Oranjestad – During a visit to Aruba on June 22 and 23, 2016, the Board of financial supervision Aruba (CAft) concluded that the budget implementation is more or less on track concerning the statutory deficit limit of 2.0% of GDP. The Board stressed that the budget still includes financial risks, reason why it will be closely monitored the remainder of the year. The CAft will further analyze the budgetary implications of the reopening of the refinery as soon as the necessary information is obtained. In order to ensure sustainable public finances the CAft recommends to maximize the availability fees for Public Private Partnership (PPP) projects to up to 1.5-2.0% of public expenditures.
First 2016 quarterly results
During its visit the CAft met with the Governor, the Minister of Finance and his staff, the Council of Ministers and the Financial Parliamentary Committee of Aruba. In these consultations the main subjects were the budget implementation over 2016 and the financial and economic impact of the forthcoming reopening of the oil refinery. It was agreed that in the short term the budget implications will be processed in a multi-year budget amendment. The budget amendment is in line with the intention to publish the long-term effects of the reopening of the refinery in a Semi-Annual Memorandum. The Semi-Annual Memorandum enables the CAft to monitor timely if and how Aruba will stay under the maximum deficit limit of 2.0% of GDP for 2016 by the end of the year, as it is established in the National Ordinance on temporary financial supervision (LAft).

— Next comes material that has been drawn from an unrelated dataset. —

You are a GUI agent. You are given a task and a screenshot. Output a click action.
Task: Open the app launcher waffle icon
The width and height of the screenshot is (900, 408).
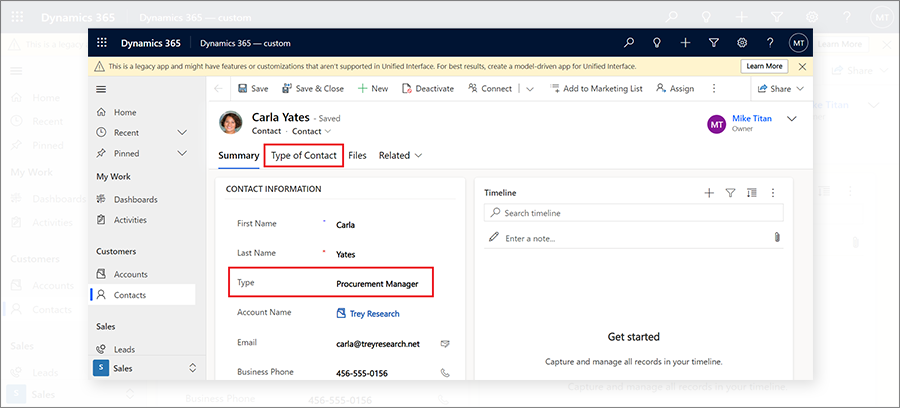pos(102,43)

PPP projects can contribute to the strengthening of the public infrastructure, but because of their very nature they significantly consume future public resources. In order to balance public finances in a sustainable way, it is therefore necessary, in line with international best practices, to cap the use of availability fees. To that end the Board recommends to maintain for the long term availability fees for PPP projects a maximum amount of 1.5-2.0% of the collective public expenditures. This standard keeps the expenses for the Green Corridor, Watty Vos, Dr. Horacio E. Oduber Hospital and Infrastructure building DOW just within the norm, leaving no room for new PPP projects.
Challenges The financial risks which the CAft is signaling, require strict monitoring throughout the year. In particular the CAft will closely monitor the underlying support of the income increase. In addition, the personnel expenses of Aruba remain of concern for the CAft. In its response to the implementation report, the CAft already observed that a backlog in the schedule of proposed savings in personnel expenses constitutes a substantial risk for the attainment of long term sustainable public finances.
The Board emphasizes that for the short term it is important to timely present the 2016 budget amendment, which will include the financial implications of the reopening of the oil refinery.
The draft 2017 budget needs to be submitted timely to CAft so it can be presented to Parliament, accompanied by the CAft advice, in a timely fashion as well. This budget is an essential part of the road towards sustainable public finances; according to the LAft the maximum deficit in 2017 is 0.5% of BBP.